Dataset entries
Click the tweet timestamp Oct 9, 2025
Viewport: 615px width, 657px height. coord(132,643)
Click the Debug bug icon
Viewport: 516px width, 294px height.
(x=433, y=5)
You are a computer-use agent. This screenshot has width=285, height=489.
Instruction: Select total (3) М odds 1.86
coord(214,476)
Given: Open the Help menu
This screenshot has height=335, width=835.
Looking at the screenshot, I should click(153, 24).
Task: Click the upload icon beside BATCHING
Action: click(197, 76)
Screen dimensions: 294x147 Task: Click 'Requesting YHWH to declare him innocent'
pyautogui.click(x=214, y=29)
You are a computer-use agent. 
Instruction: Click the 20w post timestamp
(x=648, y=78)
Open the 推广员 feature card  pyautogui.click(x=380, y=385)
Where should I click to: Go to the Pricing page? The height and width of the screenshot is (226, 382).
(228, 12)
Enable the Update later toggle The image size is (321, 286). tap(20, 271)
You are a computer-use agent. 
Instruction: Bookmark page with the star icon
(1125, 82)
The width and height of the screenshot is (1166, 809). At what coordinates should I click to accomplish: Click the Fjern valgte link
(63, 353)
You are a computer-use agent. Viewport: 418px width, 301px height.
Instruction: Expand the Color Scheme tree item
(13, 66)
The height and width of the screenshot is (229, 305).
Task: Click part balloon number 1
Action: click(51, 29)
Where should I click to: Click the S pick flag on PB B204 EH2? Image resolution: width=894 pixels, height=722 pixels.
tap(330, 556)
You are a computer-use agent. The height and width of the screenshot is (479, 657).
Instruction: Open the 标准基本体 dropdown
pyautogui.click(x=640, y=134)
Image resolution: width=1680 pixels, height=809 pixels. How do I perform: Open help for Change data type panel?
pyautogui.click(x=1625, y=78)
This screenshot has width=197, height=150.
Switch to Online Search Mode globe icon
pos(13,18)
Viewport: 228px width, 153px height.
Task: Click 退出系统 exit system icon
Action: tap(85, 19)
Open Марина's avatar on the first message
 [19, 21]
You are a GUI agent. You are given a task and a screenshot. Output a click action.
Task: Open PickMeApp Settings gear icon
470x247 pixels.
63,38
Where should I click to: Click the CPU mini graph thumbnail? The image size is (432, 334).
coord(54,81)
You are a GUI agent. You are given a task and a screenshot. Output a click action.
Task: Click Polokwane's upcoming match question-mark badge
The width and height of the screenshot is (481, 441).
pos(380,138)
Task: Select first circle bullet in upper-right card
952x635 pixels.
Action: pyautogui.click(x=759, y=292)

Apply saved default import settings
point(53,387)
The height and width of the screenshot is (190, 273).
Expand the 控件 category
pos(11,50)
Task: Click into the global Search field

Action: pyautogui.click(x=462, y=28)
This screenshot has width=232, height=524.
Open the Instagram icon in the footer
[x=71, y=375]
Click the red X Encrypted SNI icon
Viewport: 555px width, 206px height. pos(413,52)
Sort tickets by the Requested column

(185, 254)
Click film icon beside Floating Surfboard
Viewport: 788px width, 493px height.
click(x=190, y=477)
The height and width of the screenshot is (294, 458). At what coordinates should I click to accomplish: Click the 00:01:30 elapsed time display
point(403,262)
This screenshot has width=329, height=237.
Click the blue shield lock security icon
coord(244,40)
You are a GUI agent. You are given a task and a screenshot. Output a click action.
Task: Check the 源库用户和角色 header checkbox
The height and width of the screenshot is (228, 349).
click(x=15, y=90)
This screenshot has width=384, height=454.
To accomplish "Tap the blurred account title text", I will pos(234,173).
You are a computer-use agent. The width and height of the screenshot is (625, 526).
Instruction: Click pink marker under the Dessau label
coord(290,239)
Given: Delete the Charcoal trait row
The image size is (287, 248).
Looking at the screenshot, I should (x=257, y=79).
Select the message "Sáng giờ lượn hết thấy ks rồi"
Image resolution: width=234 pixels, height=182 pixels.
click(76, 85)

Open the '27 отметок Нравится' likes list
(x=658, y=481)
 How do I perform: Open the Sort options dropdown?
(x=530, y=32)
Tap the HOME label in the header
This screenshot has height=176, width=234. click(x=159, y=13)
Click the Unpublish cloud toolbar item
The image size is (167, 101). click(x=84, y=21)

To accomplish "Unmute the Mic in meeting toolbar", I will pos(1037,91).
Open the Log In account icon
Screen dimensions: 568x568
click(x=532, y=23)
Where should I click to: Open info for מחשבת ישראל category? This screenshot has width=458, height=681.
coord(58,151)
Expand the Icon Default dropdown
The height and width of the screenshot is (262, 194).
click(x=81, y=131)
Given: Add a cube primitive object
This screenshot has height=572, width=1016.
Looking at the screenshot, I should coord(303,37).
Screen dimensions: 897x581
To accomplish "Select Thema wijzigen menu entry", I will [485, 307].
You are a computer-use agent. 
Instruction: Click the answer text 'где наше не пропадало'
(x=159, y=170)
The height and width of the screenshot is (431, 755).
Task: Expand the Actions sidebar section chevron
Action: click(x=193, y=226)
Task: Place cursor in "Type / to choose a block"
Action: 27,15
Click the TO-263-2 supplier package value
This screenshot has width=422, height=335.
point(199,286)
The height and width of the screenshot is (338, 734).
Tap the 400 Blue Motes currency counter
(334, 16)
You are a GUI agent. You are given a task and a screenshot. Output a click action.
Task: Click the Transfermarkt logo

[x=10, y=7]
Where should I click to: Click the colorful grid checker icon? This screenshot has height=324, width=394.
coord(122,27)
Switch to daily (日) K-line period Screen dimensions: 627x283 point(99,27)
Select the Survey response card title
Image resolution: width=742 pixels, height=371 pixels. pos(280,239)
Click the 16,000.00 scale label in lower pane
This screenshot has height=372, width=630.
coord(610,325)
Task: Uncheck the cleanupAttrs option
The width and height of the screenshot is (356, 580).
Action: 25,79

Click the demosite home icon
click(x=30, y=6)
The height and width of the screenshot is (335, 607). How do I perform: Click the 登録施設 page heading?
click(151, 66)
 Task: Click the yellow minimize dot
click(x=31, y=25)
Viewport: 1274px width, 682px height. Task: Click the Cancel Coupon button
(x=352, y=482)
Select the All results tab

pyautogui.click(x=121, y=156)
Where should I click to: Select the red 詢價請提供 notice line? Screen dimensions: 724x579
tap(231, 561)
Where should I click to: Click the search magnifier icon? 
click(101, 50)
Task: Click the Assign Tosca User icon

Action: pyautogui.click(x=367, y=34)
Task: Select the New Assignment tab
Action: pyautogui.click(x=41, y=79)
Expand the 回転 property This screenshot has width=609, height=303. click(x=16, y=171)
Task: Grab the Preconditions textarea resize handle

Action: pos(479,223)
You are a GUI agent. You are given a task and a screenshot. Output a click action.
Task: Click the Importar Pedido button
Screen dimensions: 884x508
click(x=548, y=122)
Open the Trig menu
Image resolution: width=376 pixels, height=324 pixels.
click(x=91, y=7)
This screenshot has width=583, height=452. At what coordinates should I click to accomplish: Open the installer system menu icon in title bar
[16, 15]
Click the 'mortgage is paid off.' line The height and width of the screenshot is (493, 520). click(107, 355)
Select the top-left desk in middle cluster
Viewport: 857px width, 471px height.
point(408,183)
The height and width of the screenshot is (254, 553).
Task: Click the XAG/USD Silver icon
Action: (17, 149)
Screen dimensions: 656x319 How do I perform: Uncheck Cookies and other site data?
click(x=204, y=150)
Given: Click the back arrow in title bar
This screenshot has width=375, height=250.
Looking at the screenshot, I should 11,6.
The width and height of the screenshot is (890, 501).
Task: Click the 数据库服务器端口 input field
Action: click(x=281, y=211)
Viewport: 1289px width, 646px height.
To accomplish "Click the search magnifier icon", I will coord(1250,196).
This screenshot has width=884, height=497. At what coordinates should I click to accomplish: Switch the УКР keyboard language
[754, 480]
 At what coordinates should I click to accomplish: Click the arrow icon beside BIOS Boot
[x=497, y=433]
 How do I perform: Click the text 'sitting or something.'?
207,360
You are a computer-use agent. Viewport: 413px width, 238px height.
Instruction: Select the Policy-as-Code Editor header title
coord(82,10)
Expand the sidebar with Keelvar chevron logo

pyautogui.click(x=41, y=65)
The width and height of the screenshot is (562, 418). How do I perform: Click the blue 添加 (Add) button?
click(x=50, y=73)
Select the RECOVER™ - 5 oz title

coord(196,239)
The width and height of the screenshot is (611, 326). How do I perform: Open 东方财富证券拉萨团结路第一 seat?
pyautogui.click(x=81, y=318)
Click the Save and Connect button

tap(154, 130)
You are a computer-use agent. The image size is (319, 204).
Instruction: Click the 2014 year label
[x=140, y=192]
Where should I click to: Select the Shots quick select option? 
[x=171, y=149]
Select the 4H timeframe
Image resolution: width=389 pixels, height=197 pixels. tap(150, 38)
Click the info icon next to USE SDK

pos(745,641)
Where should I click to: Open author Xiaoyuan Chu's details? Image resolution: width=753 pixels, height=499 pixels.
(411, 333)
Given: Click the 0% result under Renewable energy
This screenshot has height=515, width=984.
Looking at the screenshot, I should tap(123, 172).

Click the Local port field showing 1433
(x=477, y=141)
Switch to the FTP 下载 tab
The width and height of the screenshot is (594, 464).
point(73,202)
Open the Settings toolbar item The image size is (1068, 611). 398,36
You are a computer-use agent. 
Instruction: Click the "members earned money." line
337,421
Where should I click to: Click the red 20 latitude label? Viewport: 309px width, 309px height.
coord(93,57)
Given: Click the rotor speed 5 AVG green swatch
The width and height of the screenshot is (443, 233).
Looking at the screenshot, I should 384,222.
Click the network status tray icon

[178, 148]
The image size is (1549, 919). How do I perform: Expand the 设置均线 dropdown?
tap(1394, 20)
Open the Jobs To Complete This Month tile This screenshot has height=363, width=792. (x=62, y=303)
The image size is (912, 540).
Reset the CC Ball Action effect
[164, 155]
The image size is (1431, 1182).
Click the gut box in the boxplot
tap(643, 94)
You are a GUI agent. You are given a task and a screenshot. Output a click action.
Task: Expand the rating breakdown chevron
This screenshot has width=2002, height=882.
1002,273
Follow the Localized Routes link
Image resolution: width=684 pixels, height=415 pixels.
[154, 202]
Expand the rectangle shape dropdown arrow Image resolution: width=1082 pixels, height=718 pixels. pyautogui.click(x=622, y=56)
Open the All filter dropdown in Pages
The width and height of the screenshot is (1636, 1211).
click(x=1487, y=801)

### Problem to solve
From the records above, retype only the lines starting at the line that contains "Click film icon beside Floating Surfboard" and ending at the line that contains "Given: Add a cube primitive object", both included.

### Written reply
Click film icon beside Floating Surfboard
Viewport: 788px width, 493px height.
click(x=190, y=477)
The height and width of the screenshot is (294, 458). At what coordinates should I click to accomplish: Click the 00:01:30 elapsed time display
point(403,262)
This screenshot has width=329, height=237.
Click the blue shield lock security icon
coord(244,40)
You are a GUI agent. You are given a task and a screenshot. Output a click action.
Task: Check the 源库用户和角色 header checkbox
The height and width of the screenshot is (228, 349).
click(x=15, y=90)
This screenshot has width=384, height=454.
To accomplish "Tap the blurred account title text", I will pos(234,173).
You are a computer-use agent. The width and height of the screenshot is (625, 526).
Instruction: Click pink marker under the Dessau label
coord(290,239)
Given: Delete the Charcoal trait row
The image size is (287, 248).
Looking at the screenshot, I should (x=257, y=79).
Select the message "Sáng giờ lượn hết thấy ks rồi"
Image resolution: width=234 pixels, height=182 pixels.
click(76, 85)

Open the '27 отметок Нравится' likes list
(x=658, y=481)
 How do I perform: Open the Sort options dropdown?
(x=530, y=32)
Tap the HOME label in the header
This screenshot has height=176, width=234. click(x=159, y=13)
Click the Unpublish cloud toolbar item
The image size is (167, 101). click(x=84, y=21)

To accomplish "Unmute the Mic in meeting toolbar", I will pos(1037,91).
Open the Log In account icon
Screen dimensions: 568x568
click(x=532, y=23)
Where should I click to: Open info for מחשבת ישראל category? This screenshot has width=458, height=681.
coord(58,151)
Expand the Icon Default dropdown
The height and width of the screenshot is (262, 194).
click(x=81, y=131)
Given: Add a cube primitive object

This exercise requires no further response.